*Document section:*
Elizabeth Landgren, marketing supervisor for Rain and Hail Insurance LLC, and Lisa Hyde, assistant vice president of risk management for Farm Credit Services, talked about protecting crops from the unpredictable qualities of weather.
According to farm statistics, crops fail 40 percent of the time because of drought. Excess moisture causes failure in 24 percent of cases, while freezing, hail and disease each caused failure about 5 percent of the time.
Landgren said insurance offers confidence to make pre-harvest sales and protects growers who count on having a certain production level to feed their livestock. Seven different types of federally backed insurance products are available in addition to private policies.
Landgren summarized what the various insurance policies cover and their limits. Sales for most Missouri crops close on March 15. Policies run through Dec. 10 or when the crop is harvested. Insurance is available for share-rental arrangements as well as 100 percent ownership of the crop. Prices are based on calculations by the Chicago Board of Trade, not on the local sale price.
Examples showed how insurance would pay if the harvest price fell below insured levels. Insurance payoffs apply only to unavoidable losses from specific causes. Policy holders must document their control measures. Failure to purchase and apply control measures will impact assessment of the loss, Landgren said.
Payments are also available if replanting is necessary or if planting is prevented. Landgren said growers should inform their insurance agents about replanting to have the area appraised, chopping silage or co-mingling two years of production in the same bin. High risk or unclassified acreage will not be covered in replanting, she added.
Tim Schnakenberg, agronomy specialist with the University of Missouri Extension Service, reported the summer of 2011 was the fifth hottest summer on record for the bi-county area. The wet spring moved into a three-month summer period when rainfall fell five to six inches below average. As a result, producers thus saw short forage inventories and thinning pastures vulnerable to weeds in the next growing season.

*Stored data:*

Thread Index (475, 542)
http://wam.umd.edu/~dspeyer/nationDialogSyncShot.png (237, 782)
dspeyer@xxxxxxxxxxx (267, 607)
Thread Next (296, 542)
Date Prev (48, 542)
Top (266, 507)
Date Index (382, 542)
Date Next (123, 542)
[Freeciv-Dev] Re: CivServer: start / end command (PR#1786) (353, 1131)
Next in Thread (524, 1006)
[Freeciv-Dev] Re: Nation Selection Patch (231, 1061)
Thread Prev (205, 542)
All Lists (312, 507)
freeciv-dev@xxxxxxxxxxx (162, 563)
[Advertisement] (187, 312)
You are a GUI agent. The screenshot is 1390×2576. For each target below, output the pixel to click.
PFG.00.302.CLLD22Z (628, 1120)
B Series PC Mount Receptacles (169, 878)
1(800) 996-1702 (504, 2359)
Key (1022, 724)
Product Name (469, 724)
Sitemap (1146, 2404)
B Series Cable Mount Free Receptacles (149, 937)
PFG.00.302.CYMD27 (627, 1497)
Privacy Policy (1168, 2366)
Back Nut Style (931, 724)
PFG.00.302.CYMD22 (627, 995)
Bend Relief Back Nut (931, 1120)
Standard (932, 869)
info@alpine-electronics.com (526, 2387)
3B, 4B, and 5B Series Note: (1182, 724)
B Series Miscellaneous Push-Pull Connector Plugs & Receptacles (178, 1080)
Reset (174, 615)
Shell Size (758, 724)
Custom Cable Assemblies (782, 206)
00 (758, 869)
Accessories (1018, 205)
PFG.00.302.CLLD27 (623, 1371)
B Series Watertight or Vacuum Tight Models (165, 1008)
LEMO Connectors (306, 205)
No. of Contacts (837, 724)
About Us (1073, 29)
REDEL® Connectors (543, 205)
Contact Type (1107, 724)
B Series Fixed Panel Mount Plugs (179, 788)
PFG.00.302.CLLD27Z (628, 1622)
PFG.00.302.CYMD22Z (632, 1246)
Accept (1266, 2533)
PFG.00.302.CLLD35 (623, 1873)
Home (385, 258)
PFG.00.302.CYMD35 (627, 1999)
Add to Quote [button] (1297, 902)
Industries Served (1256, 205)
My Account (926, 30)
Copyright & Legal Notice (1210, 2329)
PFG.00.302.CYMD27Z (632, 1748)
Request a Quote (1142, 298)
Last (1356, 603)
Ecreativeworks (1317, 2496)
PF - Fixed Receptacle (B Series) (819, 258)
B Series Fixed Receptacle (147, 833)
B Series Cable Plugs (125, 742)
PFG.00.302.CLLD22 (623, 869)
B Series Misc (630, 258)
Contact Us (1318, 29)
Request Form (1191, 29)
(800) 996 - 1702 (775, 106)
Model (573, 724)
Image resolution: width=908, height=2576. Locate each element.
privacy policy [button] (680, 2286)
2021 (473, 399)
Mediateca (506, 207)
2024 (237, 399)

*What is needed:*
Copy the crop insurance article word for word, from "Landgren said insurance" up to and including "to private policies.".

*Task answer:*
Landgren said insurance offers confidence to make pre-harvest sales and protects growers who count on having a certain production level to feed their livestock. Seven different types of federally backed insurance products are available in addition to private policies.